Stay in the loop! Subscribe to our mailing list
The debate over inter-EU access to higher education institutions has recently heated up as the European Commission has decided to take legal action against Austria and Belgium for limiting EU student enrolment in their universities. The infringement procedure, which begins with the issuing of an ‘official letter of formal notice’ to both Member States, affords Austria and Belgium two months to respond before proceeding to the European Court of Justice (ECJ).
The Austrian case, which dates back to an ECJ judgment in 2005, revolves around stringent university entry requirements (see ACA Newsletter - Education Europe, July 2005). Under the Universities Act, applicants from other EU states were essentially forced to prove that they have met the conditions for entering a higher education institution in their home country, such as passing entrance exams.
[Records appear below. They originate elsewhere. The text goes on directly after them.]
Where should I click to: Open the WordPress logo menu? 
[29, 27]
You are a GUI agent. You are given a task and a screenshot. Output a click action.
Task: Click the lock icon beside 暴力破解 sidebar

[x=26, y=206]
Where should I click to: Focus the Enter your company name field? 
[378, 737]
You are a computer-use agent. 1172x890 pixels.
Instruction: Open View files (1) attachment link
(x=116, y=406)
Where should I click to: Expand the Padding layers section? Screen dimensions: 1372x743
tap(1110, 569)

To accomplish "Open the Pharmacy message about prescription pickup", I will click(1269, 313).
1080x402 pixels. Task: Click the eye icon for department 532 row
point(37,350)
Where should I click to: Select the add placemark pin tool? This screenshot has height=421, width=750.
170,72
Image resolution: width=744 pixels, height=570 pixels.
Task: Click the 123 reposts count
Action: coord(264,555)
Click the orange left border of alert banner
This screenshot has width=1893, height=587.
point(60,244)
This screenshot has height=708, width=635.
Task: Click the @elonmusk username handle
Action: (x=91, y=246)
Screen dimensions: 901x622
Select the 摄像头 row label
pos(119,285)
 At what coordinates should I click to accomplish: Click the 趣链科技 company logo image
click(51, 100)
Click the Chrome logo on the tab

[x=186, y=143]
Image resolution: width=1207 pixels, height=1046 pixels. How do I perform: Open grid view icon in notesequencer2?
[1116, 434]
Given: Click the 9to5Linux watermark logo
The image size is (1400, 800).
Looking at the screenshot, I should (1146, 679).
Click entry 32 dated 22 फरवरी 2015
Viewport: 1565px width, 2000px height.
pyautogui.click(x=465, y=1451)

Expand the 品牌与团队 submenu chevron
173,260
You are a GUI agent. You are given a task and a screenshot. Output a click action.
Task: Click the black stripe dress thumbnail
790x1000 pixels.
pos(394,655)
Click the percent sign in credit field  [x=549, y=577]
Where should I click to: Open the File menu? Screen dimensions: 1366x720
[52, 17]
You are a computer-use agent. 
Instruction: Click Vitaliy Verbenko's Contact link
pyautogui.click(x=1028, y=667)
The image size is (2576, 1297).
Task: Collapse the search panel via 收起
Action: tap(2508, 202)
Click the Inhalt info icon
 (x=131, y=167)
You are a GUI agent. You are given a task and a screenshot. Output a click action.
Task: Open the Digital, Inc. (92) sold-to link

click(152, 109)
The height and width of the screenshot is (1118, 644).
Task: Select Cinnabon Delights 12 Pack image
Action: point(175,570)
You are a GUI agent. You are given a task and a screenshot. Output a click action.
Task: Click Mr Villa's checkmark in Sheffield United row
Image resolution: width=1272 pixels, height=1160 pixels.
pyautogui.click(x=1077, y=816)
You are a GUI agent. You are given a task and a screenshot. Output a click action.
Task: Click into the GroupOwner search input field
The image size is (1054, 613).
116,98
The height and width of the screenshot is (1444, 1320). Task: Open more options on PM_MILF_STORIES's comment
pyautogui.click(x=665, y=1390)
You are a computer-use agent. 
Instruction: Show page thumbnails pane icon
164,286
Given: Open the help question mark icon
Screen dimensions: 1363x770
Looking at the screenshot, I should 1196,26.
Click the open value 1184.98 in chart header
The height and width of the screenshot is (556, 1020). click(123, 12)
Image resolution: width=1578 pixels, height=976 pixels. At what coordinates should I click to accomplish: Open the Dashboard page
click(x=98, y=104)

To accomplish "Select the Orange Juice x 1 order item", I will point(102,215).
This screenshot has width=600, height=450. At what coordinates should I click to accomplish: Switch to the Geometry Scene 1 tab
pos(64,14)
This, as well as last year’s cap limiting foreign student intake to 25%, is arguably a measure to deter the vast amount of German medical students taking Austrian medical degrees simply to return to practice in their home country after their studies. The Austrians feel that such student mobility is jeopardising to their health care, as strong German students are taking the place of local students. Nonetheless, the ECJ held that the Universities Act was discriminatory. Though the Austrians ceded and amended the legislation in 2005, similar entrance requirements were reintroduced in 2006, re-igniting the debate.
Though a slightly different case, the French Belgians have also been accused of student discrimination. In June 2006, the Parliament of the Communauté Française issued a decree reserving 70% of medical school places for Belgian residents. Though Belgium has also been interrogated by the ECJ is 2003, they abolished the apparent discriminatory legislation before the infringement proceedings could materialise. The 2006 decree is thus considered a new infringement.
As the Danes have also expressed concern about the influx of EU medical students (specifically from Sweden), several ministries voiced the need to address such issues at the EU level. That university ‘discrimination’ seems to fall in one field (medecine) in repeated cases is perhaps indicative that EU must re-evaluate how it tackles this problem.